Go through the records and copy each line where the word "layout" occurs.

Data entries

* * * * * * * * *

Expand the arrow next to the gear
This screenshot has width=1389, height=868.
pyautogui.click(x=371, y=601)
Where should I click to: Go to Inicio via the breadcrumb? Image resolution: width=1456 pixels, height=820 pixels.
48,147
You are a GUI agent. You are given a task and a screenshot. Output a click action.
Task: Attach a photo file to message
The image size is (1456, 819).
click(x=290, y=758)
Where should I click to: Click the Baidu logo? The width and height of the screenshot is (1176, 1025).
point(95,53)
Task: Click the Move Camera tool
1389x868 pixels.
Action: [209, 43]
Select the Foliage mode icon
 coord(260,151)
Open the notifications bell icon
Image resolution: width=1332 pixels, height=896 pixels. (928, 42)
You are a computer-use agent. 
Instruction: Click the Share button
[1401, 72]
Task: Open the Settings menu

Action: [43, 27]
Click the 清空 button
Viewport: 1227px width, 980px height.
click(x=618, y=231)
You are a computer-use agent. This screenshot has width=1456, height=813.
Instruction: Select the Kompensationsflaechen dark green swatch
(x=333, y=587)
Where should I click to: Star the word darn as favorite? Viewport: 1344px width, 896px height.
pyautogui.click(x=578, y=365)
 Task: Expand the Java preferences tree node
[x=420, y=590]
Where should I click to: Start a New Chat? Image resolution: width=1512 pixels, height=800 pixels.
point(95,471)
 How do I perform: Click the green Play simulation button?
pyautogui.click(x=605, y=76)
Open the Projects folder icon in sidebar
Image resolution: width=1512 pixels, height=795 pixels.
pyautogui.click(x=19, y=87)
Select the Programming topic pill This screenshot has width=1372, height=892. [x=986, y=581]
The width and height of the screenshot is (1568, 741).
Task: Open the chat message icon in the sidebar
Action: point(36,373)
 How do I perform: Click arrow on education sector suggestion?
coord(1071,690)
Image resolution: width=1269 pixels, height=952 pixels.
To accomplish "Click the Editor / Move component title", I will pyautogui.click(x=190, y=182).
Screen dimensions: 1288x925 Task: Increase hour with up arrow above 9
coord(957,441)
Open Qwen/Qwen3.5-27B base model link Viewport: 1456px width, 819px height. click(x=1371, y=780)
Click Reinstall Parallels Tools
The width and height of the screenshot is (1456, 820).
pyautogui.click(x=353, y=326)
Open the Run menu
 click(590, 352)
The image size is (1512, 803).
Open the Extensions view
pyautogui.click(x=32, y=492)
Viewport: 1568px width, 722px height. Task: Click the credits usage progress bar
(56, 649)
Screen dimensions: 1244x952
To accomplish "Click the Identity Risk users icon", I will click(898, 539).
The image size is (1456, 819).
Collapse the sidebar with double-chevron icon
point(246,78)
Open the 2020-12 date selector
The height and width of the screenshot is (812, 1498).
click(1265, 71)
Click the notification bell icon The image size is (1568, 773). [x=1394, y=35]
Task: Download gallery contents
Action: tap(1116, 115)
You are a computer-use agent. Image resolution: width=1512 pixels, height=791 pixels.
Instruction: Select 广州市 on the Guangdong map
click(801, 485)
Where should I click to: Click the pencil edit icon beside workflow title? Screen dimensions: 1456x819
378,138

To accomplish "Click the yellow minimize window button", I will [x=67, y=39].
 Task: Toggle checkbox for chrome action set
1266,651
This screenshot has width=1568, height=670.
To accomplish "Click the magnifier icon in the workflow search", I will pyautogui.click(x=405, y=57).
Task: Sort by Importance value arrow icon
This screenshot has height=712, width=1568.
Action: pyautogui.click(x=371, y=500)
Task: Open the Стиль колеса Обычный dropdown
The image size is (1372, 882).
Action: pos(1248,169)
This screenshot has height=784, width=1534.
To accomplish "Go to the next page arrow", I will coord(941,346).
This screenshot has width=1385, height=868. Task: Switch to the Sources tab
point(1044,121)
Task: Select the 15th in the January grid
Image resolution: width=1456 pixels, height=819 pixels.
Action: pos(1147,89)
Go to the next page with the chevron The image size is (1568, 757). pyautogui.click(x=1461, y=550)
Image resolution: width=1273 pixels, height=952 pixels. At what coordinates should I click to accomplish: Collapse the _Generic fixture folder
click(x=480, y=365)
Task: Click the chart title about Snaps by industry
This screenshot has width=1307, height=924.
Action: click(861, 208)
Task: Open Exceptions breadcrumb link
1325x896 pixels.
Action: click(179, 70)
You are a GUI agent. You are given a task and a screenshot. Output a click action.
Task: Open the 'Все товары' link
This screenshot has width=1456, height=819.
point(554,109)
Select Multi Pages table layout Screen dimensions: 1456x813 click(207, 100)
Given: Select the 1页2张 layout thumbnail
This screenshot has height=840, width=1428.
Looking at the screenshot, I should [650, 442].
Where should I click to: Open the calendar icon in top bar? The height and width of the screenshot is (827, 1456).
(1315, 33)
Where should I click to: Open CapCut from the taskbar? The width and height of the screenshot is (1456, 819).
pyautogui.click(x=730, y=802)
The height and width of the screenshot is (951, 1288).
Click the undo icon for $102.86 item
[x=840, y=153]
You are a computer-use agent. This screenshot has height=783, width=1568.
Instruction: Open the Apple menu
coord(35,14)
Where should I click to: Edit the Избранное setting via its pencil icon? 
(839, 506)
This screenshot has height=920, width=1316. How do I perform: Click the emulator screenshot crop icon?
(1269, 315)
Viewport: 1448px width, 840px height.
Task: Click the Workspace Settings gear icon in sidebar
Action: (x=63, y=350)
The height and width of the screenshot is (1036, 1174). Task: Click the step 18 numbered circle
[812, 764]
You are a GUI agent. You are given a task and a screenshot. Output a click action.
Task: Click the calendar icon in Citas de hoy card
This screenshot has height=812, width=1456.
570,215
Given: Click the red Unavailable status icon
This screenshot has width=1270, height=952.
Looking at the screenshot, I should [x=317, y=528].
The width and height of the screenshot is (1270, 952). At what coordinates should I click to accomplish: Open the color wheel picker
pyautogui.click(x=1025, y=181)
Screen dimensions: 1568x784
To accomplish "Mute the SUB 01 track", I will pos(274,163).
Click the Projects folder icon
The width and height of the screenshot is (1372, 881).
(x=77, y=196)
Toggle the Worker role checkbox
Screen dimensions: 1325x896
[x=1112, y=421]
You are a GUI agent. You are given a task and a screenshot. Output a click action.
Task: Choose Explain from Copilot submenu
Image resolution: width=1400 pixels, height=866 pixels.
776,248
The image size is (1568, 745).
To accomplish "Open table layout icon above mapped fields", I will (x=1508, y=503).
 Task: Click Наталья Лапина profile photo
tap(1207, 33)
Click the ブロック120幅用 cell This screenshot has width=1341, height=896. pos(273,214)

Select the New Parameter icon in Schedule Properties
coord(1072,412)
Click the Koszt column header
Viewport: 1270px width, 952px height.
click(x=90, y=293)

* * * * * * * * *

:: Output for this exercise ::
Select Multi Pages table layout Screen dimensions: 1456x813 click(207, 100)
Given: Select the 1页2张 layout thumbnail
To accomplish "Open table layout icon above mapped fields", I will (x=1508, y=503).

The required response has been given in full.